Но – повторюсь – мне везет: я ни разу не был ранен, хотя у меня на глазах от людей оставались кровавые ошметки. Месиво из кишок и костей, оторванные руки и ноги. Желе из размозженных голов… Я навсегда запомнил свой первый бой, когда смерть прошла совсем рядом со мной, оглушив близким взрывом. На лицо брызнуло что-то горячее и склизкое, залепив глаза и нос. Машинально вытерев лицо, я увидел, что пулеметчик, которому я подносил ленту, валяется на дне окопа.
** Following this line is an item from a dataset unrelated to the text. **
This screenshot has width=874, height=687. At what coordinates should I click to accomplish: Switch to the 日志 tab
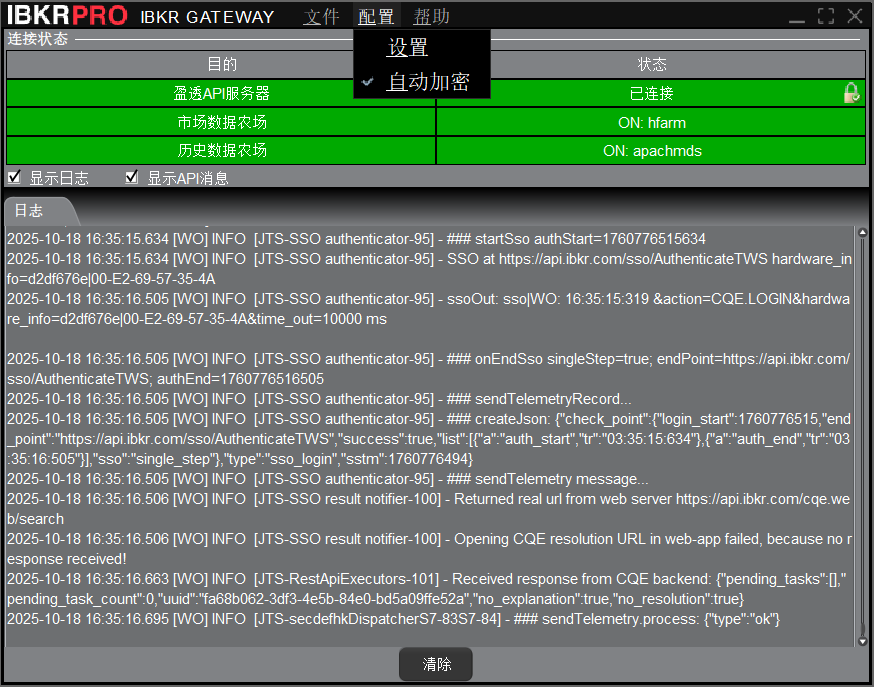coord(30,210)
Несколько долгих мгновений я смотрел на того, кто только что говорил мне, что нельзя бояться обстрела, потому что смерть любит трусов… И лишь стерев с лица липкую субстанцию, я увидел, что у моего боевого товарища, имени которого я не успел запомнить, нет головы, и земля вокруг заляпана красным и грязно-желтым… И такой же грязно-желтый у меня рукав гимнастерки, которым я вытер лицо… Дальнейшее я помнил плохо – меня выворачивало и корежило, хотя желудок исторг из себя все содержимое сразу, как только я осознал, чем было перемазано мое лицо…
Удивительно, как я при этом не разделил участь своего несчастного товарища – пули вокруг жужжали, как рассерженный пчелиный рой.
И снаряды тоже вздымали фонтаны земли почти рядом.
Судьбе было угодно, чтобы мой первый бой не стал последним.
А еще, наверное, меня спас оберег – круглый серый камешек на прочной шелковой нитке, который повесила мне на шею мать.
Она не хотела, чтобы я ушел на эту войну, которая гремела в далекой Европе. И отец тоже – но он хотя бы не плакал и не пытался меня отговорить. Только угрюмо сверлил взглядом пол и шумно вздыхал.
А мама плакала…
Но я, как всегда, был непреклонен. Мне уже полгода как исполнилось шестнадцать, и я давно считал себя взрослым.